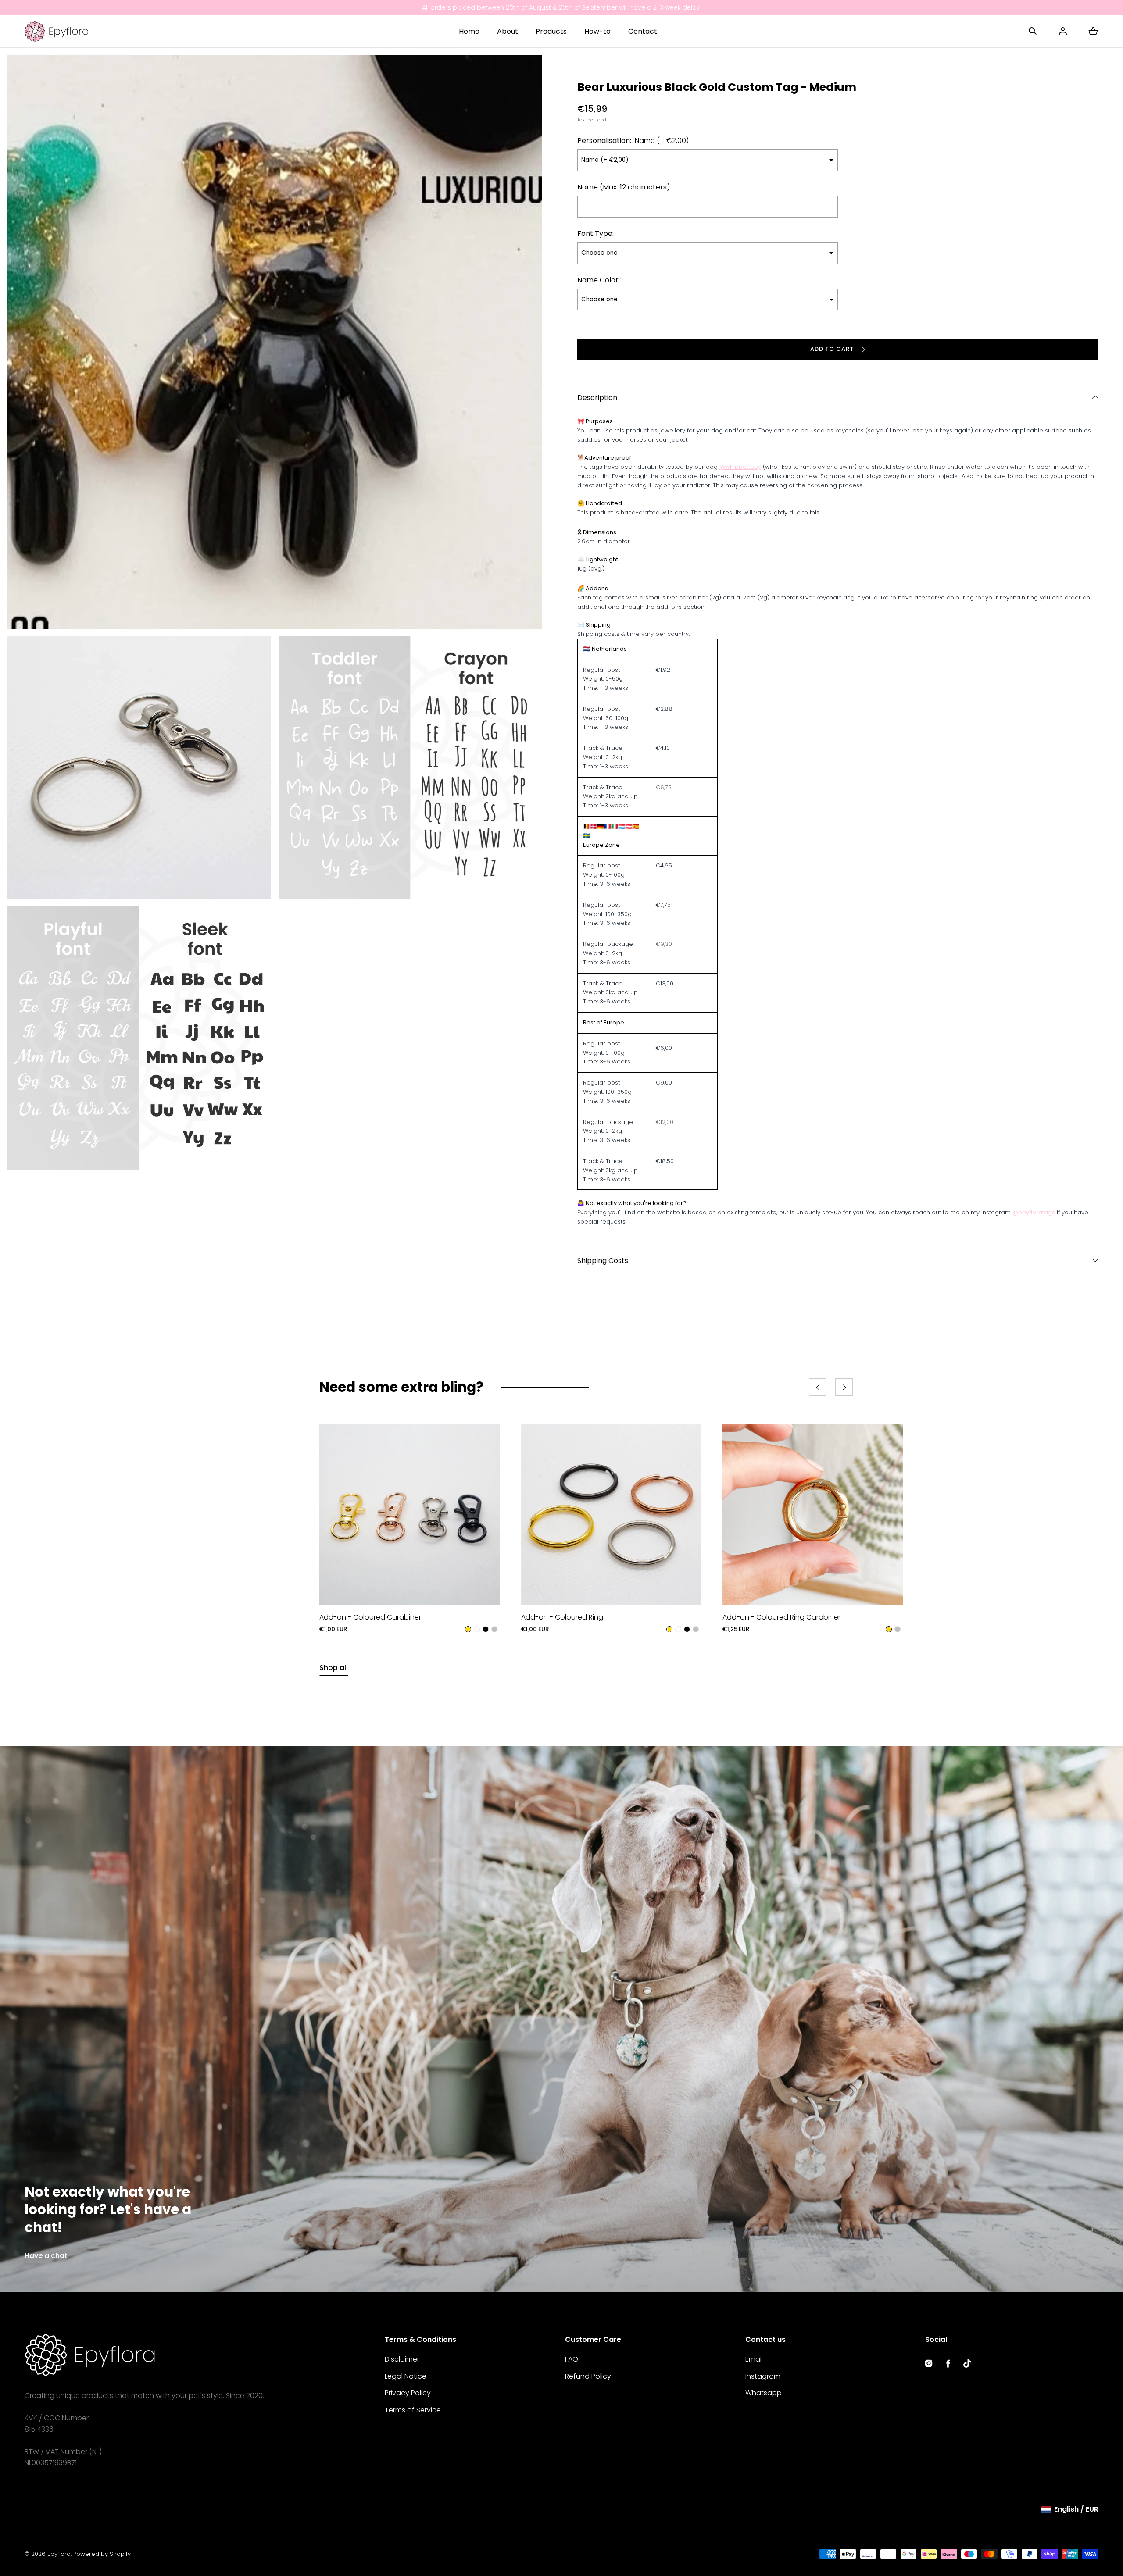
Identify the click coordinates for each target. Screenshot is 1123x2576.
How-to (597, 31)
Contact (642, 31)
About (507, 31)
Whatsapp (763, 2393)
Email (754, 2359)
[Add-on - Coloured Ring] (611, 1514)
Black (486, 1630)
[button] (1032, 31)
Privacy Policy (408, 2393)
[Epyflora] (56, 31)
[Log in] (1063, 31)
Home (469, 31)
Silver (494, 1630)
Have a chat (46, 2256)
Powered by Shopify (102, 2554)
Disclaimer (402, 2359)
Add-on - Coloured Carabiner (370, 1617)
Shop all (333, 1668)
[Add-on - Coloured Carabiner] (409, 1514)
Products (551, 31)
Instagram (762, 2376)
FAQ (571, 2359)
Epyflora (59, 2554)
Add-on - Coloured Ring (562, 1617)
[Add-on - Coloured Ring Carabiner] (812, 1514)
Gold (468, 1630)
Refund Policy (588, 2376)
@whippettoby (740, 467)
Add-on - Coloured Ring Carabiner (781, 1617)
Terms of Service (413, 2410)
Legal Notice (405, 2376)
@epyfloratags (1033, 1212)
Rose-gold (477, 1630)
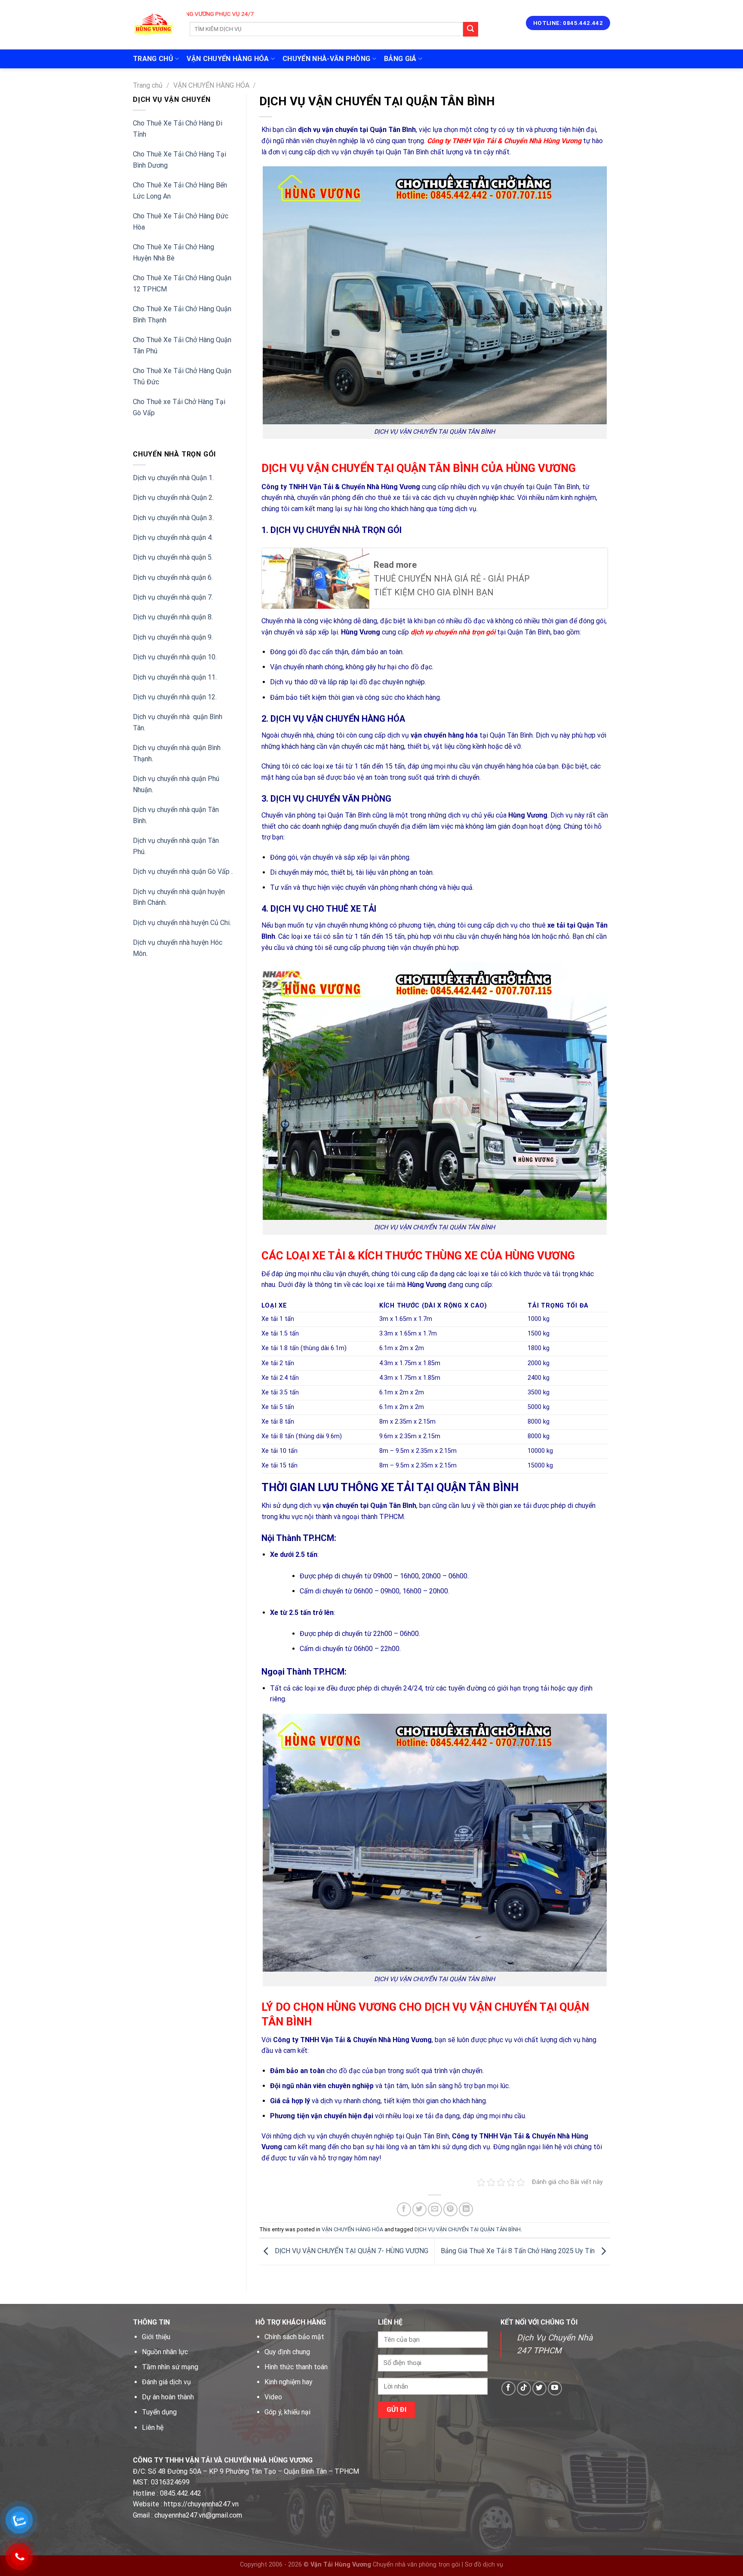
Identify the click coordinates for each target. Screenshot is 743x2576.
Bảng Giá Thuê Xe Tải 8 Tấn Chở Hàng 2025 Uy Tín (518, 2251)
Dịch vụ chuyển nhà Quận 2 (172, 497)
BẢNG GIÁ (400, 59)
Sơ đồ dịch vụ (484, 2564)
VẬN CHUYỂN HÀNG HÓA (228, 59)
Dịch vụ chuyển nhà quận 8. (173, 617)
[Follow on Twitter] (539, 2388)
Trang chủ (148, 85)
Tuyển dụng (159, 2412)
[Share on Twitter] (419, 2209)
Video (273, 2397)
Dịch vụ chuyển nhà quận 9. (173, 637)
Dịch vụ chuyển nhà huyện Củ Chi (181, 923)
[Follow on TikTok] (524, 2388)
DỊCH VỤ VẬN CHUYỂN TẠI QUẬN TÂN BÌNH (467, 2229)
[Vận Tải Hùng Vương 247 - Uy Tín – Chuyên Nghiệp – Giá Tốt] (153, 24)
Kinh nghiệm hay (288, 2382)
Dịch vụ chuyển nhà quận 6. (173, 577)
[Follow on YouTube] (555, 2388)
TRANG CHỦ (153, 59)
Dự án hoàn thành (168, 2397)
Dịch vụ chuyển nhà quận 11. (175, 677)
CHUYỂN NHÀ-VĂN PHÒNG (326, 59)
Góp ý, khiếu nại (287, 2412)
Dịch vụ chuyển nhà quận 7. (173, 597)
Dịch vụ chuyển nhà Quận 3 (172, 518)
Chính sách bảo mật (294, 2337)
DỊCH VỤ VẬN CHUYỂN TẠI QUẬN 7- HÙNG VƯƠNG (350, 2251)
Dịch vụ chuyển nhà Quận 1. (173, 478)
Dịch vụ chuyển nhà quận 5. (173, 557)
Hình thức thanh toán (296, 2367)
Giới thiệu (156, 2337)
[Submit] (470, 29)
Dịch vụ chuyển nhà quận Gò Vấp (182, 871)
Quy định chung (287, 2352)
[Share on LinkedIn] (466, 2209)
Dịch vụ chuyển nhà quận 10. (175, 657)
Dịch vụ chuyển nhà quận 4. (173, 537)
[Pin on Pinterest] (450, 2209)
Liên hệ (152, 2427)
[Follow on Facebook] (508, 2388)
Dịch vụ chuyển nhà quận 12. (175, 697)
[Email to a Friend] (435, 2209)
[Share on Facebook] (404, 2209)
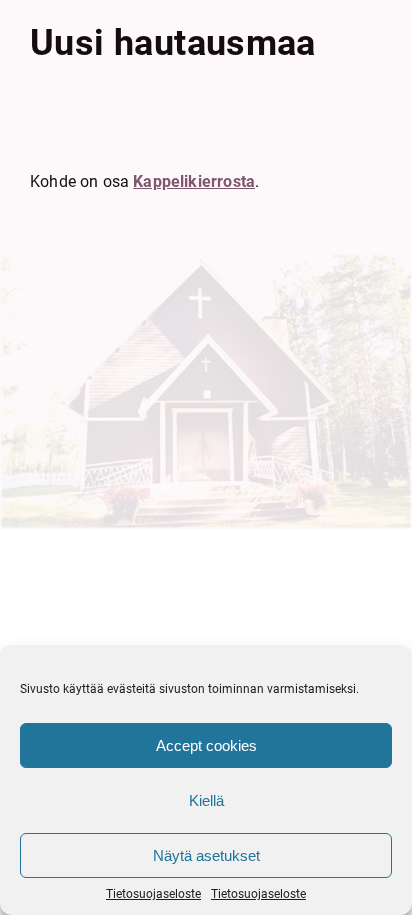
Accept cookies (206, 745)
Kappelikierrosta (194, 181)
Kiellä (206, 800)
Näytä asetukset (206, 855)
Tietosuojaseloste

::::::::::

» **What you have to do**:
Exactly as written, reproduce the lines from the beginning of the material through the line with "Dịch vụ chuyển nhà quận 11. (175, 677)", and skip any picture.

» **Finished exercise**:
Identify the click coordinates for each target. Screenshot is 1123x2576.
How-to (597, 31)
Contact (642, 31)
About (507, 31)
Whatsapp (763, 2393)
Email (754, 2359)
[Add-on - Coloured Ring] (611, 1514)
Black (486, 1630)
[button] (1032, 31)
Privacy Policy (408, 2393)
[Epyflora] (56, 31)
[Log in] (1063, 31)
Home (469, 31)
Silver (494, 1630)
Have a chat (46, 2256)
Powered by Shopify (102, 2554)
Disclaimer (402, 2359)
Add-on - Coloured Carabiner (370, 1617)
Shop all (333, 1668)
[Add-on - Coloured Carabiner] (409, 1514)
Products (551, 31)
Instagram (762, 2376)
FAQ (571, 2359)
Epyflora (59, 2554)
Add-on - Coloured Ring (562, 1617)
[Add-on - Coloured Ring Carabiner] (812, 1514)
Gold (468, 1630)
Refund Policy (588, 2376)
@whippettoby (740, 467)
Add-on - Coloured Ring Carabiner (781, 1617)
Terms of Service (413, 2410)
Legal Notice (405, 2376)
@epyfloratags (1033, 1212)
Rose-gold (477, 1630)
Identify the click coordinates for each target. Screenshot is 743x2576.
Bảng Giá Thuê Xe Tải 8 Tấn Chở Hàng 2025 Uy Tín (518, 2251)
Dịch vụ chuyển nhà Quận 2 (172, 497)
BẢNG GIÁ (400, 59)
Sơ đồ dịch vụ (484, 2564)
VẬN CHUYỂN HÀNG HÓA (228, 59)
Dịch vụ chuyển nhà quận 8. (173, 617)
[Follow on Twitter] (539, 2388)
Trang chủ (148, 85)
Tuyển dụng (159, 2412)
[Share on Twitter] (419, 2209)
Video (273, 2397)
Dịch vụ chuyển nhà quận 9. (173, 637)
Dịch vụ chuyển nhà huyện Củ Chi (181, 923)
[Follow on TikTok] (524, 2388)
DỊCH VỤ VẬN CHUYỂN TẠI QUẬN TÂN BÌNH (467, 2229)
[Vận Tải Hùng Vương 247 - Uy Tín – Chuyên Nghiệp – Giá Tốt] (153, 24)
Kinh nghiệm hay (288, 2382)
Dịch vụ chuyển nhà quận 6. (173, 577)
[Follow on YouTube] (555, 2388)
TRANG CHỦ (153, 59)
Dự án hoàn thành (168, 2397)
Dịch vụ chuyển nhà quận 11. (175, 677)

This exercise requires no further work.